I apologize for my ignorance but please be specific on what I am missing and what I should add.

jackko · ‎07-21-2005

try this command:

isakmp nat-traversal

j.rounkles · ‎07-22-2005

added lines and still not able to connect through RDP connection. (Trying to connect using IP address and not machine name.)

johnd2310 · ‎07-22-2005

quick question on your config. what is the ipsec config for? Are you using it to connect to another vpn device or is it to allow vpn into your home network?

try the following:

disable the ipsec stuff on the pix.

set your vpn client to connect using ipsec over tcp

port is usually 10000. check that the office vpn

concentrator is configured to support ipsec over tcp

port 10000

**Please rate posts you find helpful**

j.rounkles · ‎07-23-2005

Still no go...it doesn't seem that I am decrypting any packets on my end at home nor am I establishing any routes...see attachment screen capture

johnd2310 · ‎07-25-2005

try capture command on the pix to see what traffic is going through.
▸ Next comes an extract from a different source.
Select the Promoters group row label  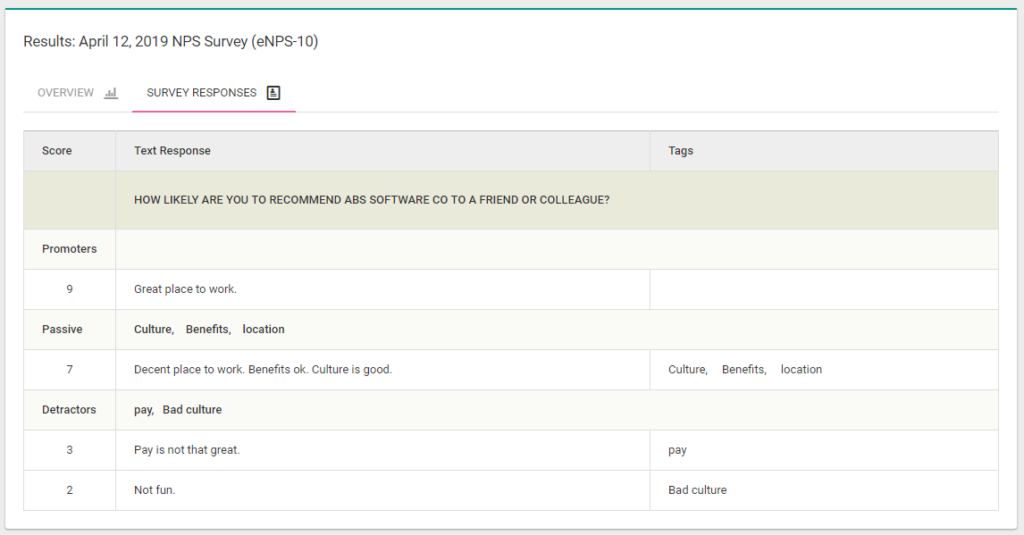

used any prsonal firewall on the pc?

is there any device between pix and internet? have you tried connecting pc directly, bypassing pix?
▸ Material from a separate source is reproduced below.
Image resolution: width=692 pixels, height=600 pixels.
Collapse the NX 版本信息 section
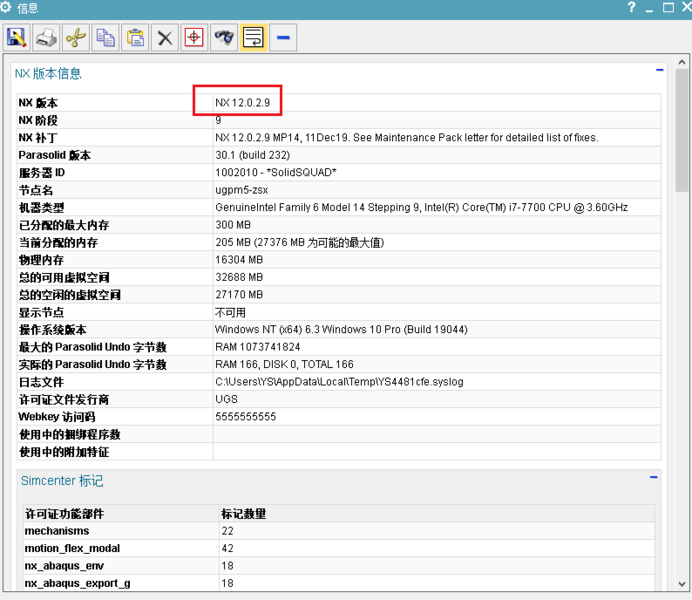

**Please rate posts you find helpful**

j.rounkles · ‎07-25-2005

I have the Win XP firewall disabled, Internet comes through my wireless antenna which has Pix's MAC address tied to it. If I want to test by going around Pix then I have to call ISP and have them enter another MAC address. All other users that are not using a Cisco PIX are able to access the Terminal Servers via VPN connection. We are all using the same VPN Client version.

jackko · ‎07-25-2005

having a look at the posted config.

the crypto map is matching acl 101, but acl 101 is missing. would you plesse re-post the config?

j.rounkles · ‎07-26-2005

: Written by enable_15 at 12:23:45.258 CDT Tue Jul 12 2005

PIX Version 6.3(4)

interface ethernet0 auto

interface ethernet1 100full

nameif ethernet0 outside security0

nameif ethernet1 inside security100

enable password xxx

passwd xxx

hostname jakepix

domain-name cmuonline.net

clock timezone CST -6

clock summer-time CDT recurring

fixup protocol dns maximum-length 512

fixup protocol ftp 21

fixup protocol h323 h225 1720

fixup protocol h323 ras 1718-1719

fixup protocol http 80

fixup protocol ils 389

fixup protocol rsh 514

fixup protocol rtsp 554

fixup protocol sip 5060

fixup protocol sip udp 5060

fixup protocol skinny 2000

fixup protocol smtp 25

fixup protocol sqlnet 1521

fixup protocol tftp 69

names

name 172.30.5.5 Server

access-list 101 permit ip 172.30.5.0 255.255.255.0 192.168.100.0 255.255.255.0

access-list outside-in permit tcp any interface outside eq ftp

pager lines 24

logging on

logging host inside Server

mtu outside 1500

mtu inside 1500

ip address outside xx.xx.xxx.xx 255.255.255.192

ip address inside 172.30.5.x 255.255.255.0

ip verify reverse-path interface outside

ip audit info action alarm

ip audit attack action alarm

ip local pool ippool 10.1.1.1-10.1.1.254

pdm location 172.30.5.0 255.255.255.255 inside

pdm location Server 255.255.255.255 inside

pdm location 172.30.6.0 255.255.255.255 inside

pdm history enable

arp timeout 14400

global (outside) 1 interface

nat (inside) 0 access-list 101

nat (inside) 1 0.0.0.0 0.0.0.0 0 0

static (inside,outside) tcp interface ftp Server ftp netmask 255.255.255.255 0 0

access-group outside-in in interface outside

route outside 0.0.0.0 0.0.0.0 xx.xx.xxx.x 1

timeout xlate 0:05:00

timeout conn 1:00:00 half-closed 0:10:00 udp 0:02:00 rpc 0:10:00 h225 1:00:00

timeout h323 0:05:00 mgcp 0:05:00 sip 0:30:00 sip_media 0:02:00

timeout uauth 0:05:00 absolute

aaa-server TACACS+ protocol tacacs+

aaa-server TACACS+ max-failed-attempts 3

aaa-server TACACS+ deadtime 10

aaa-server RADIUS protocol radius

aaa-server RADIUS max-failed-attempts 3

aaa-server RADIUS deadtime 10

aaa-server LOCAL protocol local

http server enable

http 172.30.5.0 255.255.255.0 inside

no snmp-server location

no snmp-server contact

snmp-server community public

no snmp-server enable traps

tftp-server inside 172.30.5.xx c:

floodguard enable

sysopt connection permit-ipsec

crypto ipsec transform-set aptset esp-3des esp-md5-hmac

crypto map aptmap 10 ipsec-isakmp

crypto map aptmap 10 match address 101

crypto map aptmap 10 set peer (work's ip address)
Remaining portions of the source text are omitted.